In Washington, however, folks in the Nationals’ front office were left
wondering: What just happened? More specifically, they wondered: Why did
Greinke fire his agent, John Courtright, the day after Courtright rejected
their contract-extension offer? Surely, that wasn’t a coincidence.
Presented with that question on Tuesday, as he sat in the Brewers’
spring-training clubhouse, an earbud stuck in one ear and attached at the
other end to an iPad, Greinke declined to discuss specifics (“If the
Nationals want answers, I’ll talk to them,” he said), but he acknowledged
the sequence of events made it appear as if he was upset at Courtright for
turning down the offer. (Courtright, meantime, did not return a telephone
message seeking comment.)
“I could definitely see,” Greinke said, “how it looks a little weird.”
Greinke, however, insisted the decision to reject the Nationals was his own —
and was not about the money, but rather his desire, at age 27 and after
seven years of losing in Kansas City, to go to a team with a chance to win
right now.
“It wouldn’t have gotten as far as it did [with the Nationals] if it wasn’

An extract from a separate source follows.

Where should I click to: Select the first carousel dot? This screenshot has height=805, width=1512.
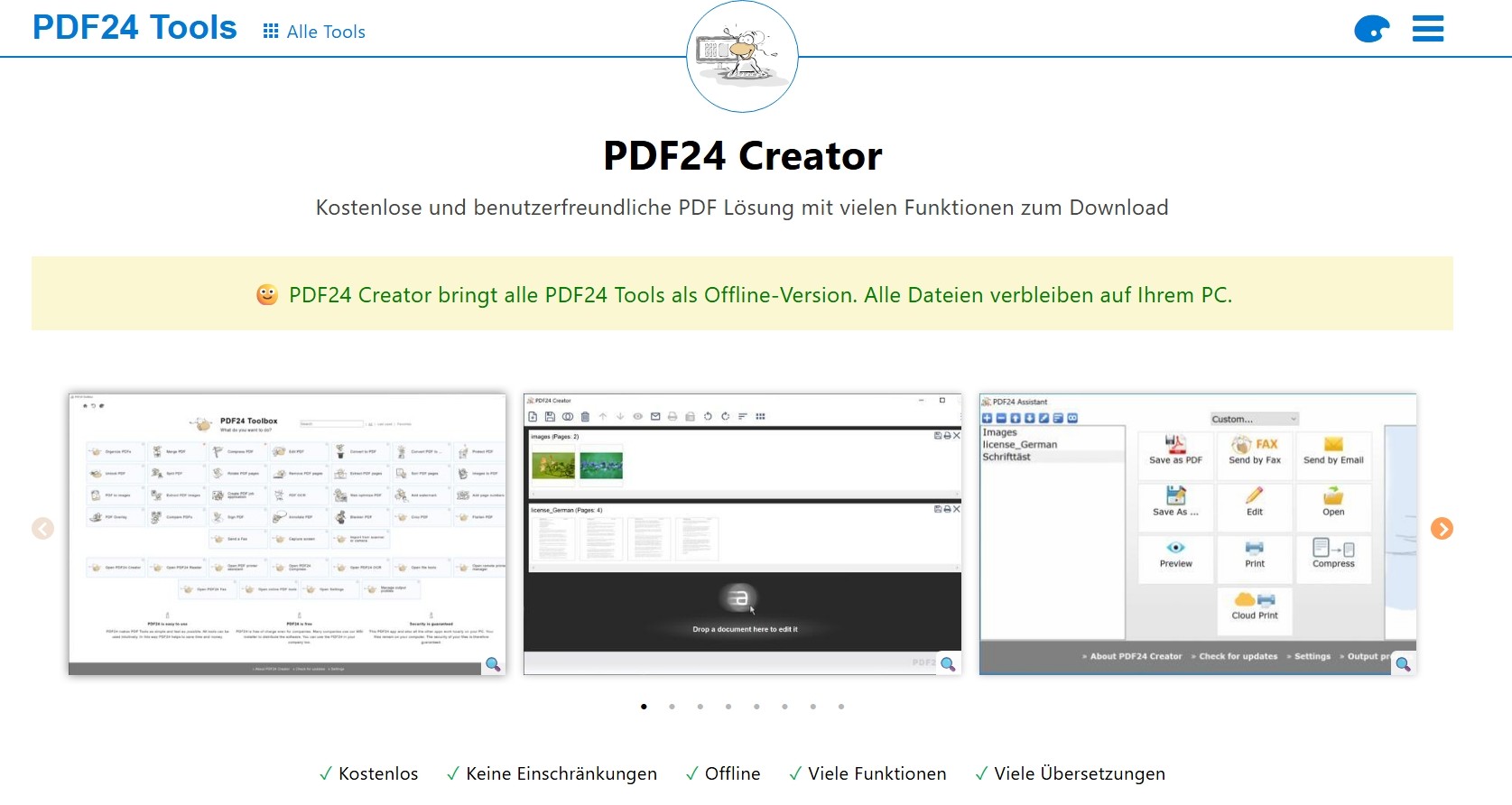click(x=644, y=707)
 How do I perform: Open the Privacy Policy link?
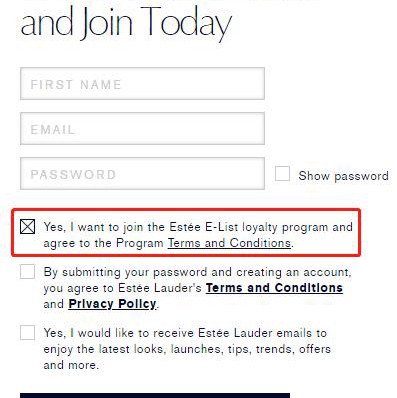click(112, 304)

t appealing,” Greinke said. “The one thing I couldn’t get over was the
fact that, here I was trying to get out of Kansas City because the team wasn’
t good. Not saying [the Nationals] don’t have a chance, but I was trying to
get to a team that was looking really good at the moment. And I believe [the
Nationals] will be good eventually.”
Much of what Greinke came to know about the Nationals and their ambitions he
learned in early December during a clandestine meeting with high-ranking team
officials in Orlando during baseball’s winter meetings.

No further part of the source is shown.